Цунами. История двух волн - Аня Ким
Шрифт:
Интервал:
Закладка:
Снизу здания казались мне довольно однообразными, но отсюда было видно, что вариаций форм и размеров довольно много. Застройка была довольно хаотичной, мне не удалось обнаружить закономерностей. Мое внимание привлекла красная башня на четырех опорах.
— Эйфелева башня в Токио? Красная?
— Это Токийская Телебашня. Немного напоминает Эйфелеву, да. Это самое высокое здание в Японии.
— Она очень отличается по дизайну от окружающих небоскребов. Как будто иностранка, — я внезапно почувствовала прилив нежности по отношению к одинокой Токийской телебашне. Хиро взял меня за руку, и я положила голову ему на плечо.
— Ей уже много лет, отношение к дизайну поменялось за это время. А теперь посмотри, вот там слева вдали строится Небесное Древо в Сумида — новая телебашня. Через год строительство закончится, и она отнимет у нынешней звание самого высокого здания в Японии.
— Так всегда происходит, правда? Как бы хорошо ты ни держался, кто-то придет и будет лучше тебя.
— Ты так говоришь, будто в этом есть что-то плохое.
Я посмотрела на него с удивлением.
— Мне казалось, что желание быть лучше как раз про японцев. Разве не так японские компании достигали высоких результатов, и их продукция стала эталоном качества.
Он покачал головой.
— Японские компании это не про соревнование.
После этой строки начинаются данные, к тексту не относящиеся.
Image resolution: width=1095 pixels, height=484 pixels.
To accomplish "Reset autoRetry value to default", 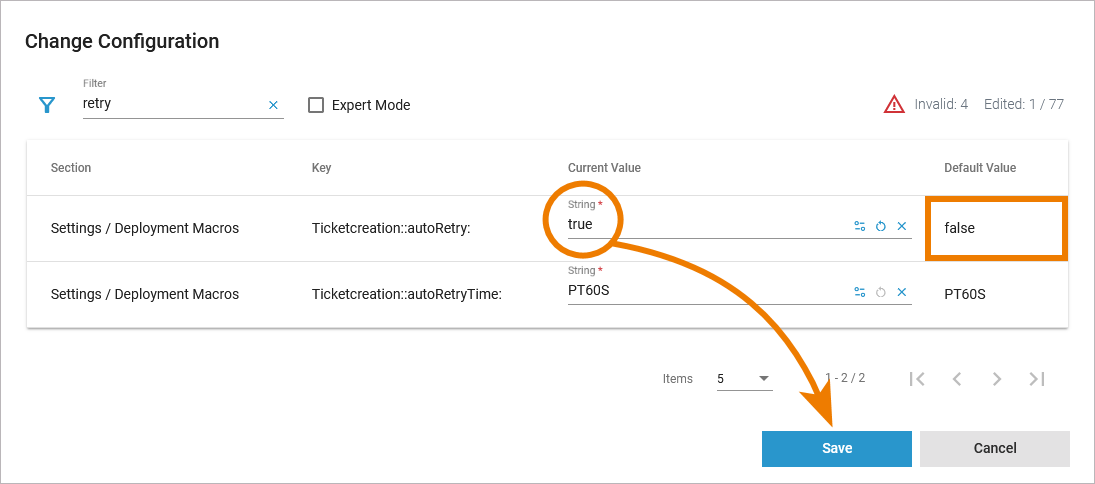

Это скорее про образ жизни, компания — семья и ты работаешь на благо семьи, наравне со всеми. Сознание же что все когда-нибудь кончится, принятие этого, своеобразный фатализм значительно облегчает жизнь.
Я потрясла головой.
— Это что-то азиатское и мне трудно принять. Я как-то смотрела японский фильм, про деревню, где люди умирали от голода и поэтому старики уходили в горы умирать. Основной темой фильма было, как спокойно старая женщина принимает свой конец, что смерь старых обеспечивает жизнь молодых.
— Разве это не так?
Я пожала плечами.
— Это как-то жестоко.
— Тогда жизнь вообще жестока. Живые существа постоянно умирают. И постоянно рождаются. Прямо сейчас пока мы сидим тут. Когда принимаешь это жить понятнее и проще.
Вопрос давно крутился у меня на языке, и казалось, сейчас был самый момент для него.
— Ты никогда не думал о времени для нас? Что если это все зря? Если мы проведем это время, так стараясь удержаться вместе, а потом, через десять, пятнадцать лет проснемся чужими людьми? Поймем, что между нами нет ничего общего, что мы потратили лучшее время жизни на борьбу за пустоту? Ты обнаружил, что живешь с женщиной, которая не любит тебя и не понимает, Хиро. Ты возненавидишь меня за это?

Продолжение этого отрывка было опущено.